**Stored data entries:**
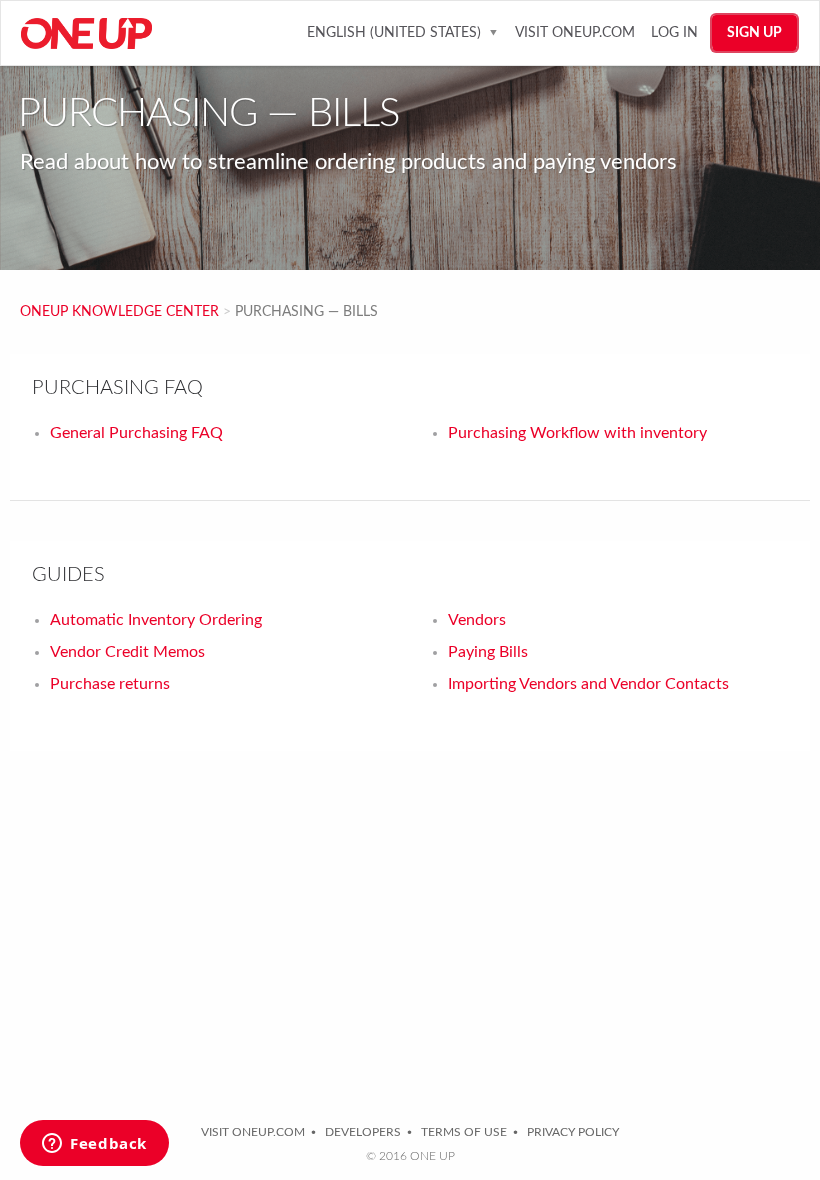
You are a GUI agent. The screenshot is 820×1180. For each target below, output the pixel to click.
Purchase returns (110, 684)
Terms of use (464, 1132)
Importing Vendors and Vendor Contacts (588, 684)
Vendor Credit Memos (127, 652)
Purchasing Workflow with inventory (577, 433)
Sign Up (754, 33)
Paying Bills (488, 652)
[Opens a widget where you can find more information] (94, 1145)
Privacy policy (573, 1132)
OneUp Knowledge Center (119, 312)
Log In (674, 33)
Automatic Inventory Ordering (156, 620)
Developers (363, 1132)
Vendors (477, 620)
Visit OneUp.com (575, 33)
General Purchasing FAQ (136, 433)
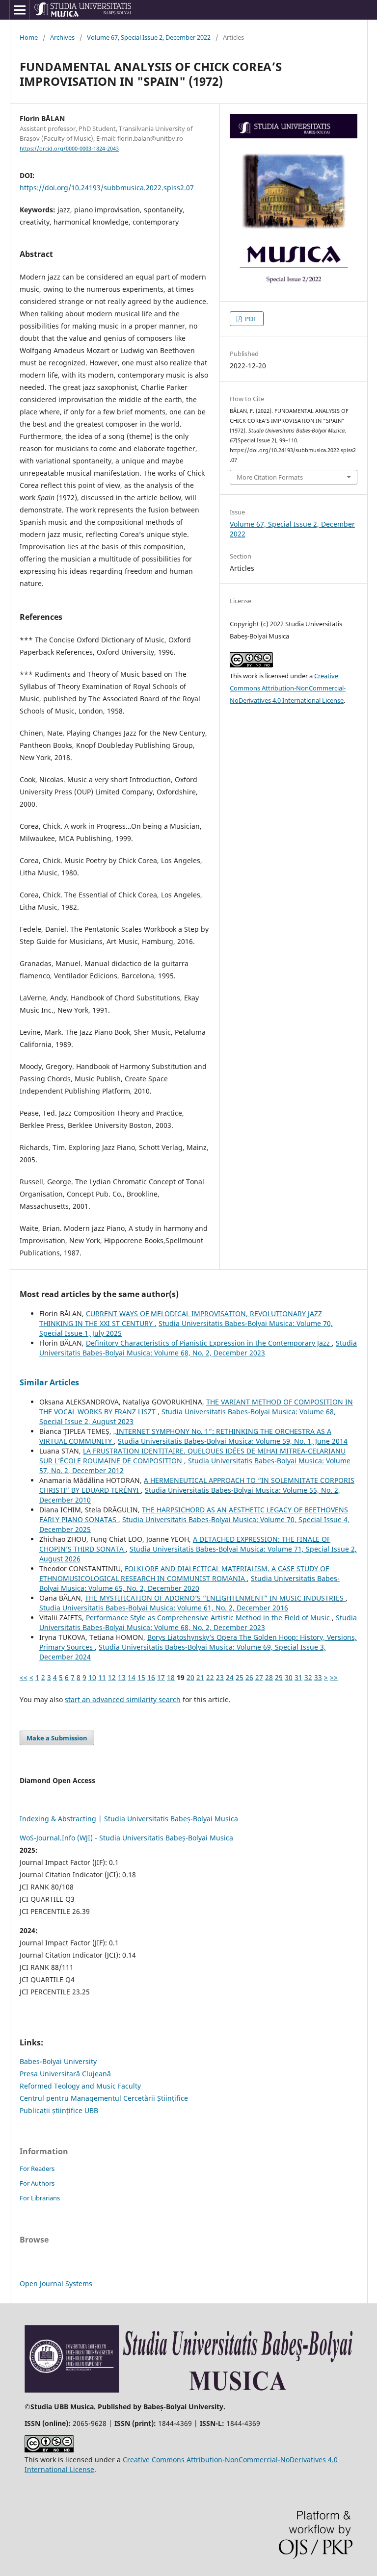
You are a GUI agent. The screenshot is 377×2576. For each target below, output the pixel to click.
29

**Problem to solve:** Copy out each line of the records where the string "agent" appears.

**Task output:**
You are a GUI agent. The screenshot is 820×1180. For each target below, output the pixel to click.
You are a GUI agent. The screenshot is 377×2576. For each target below, output the pixel to click.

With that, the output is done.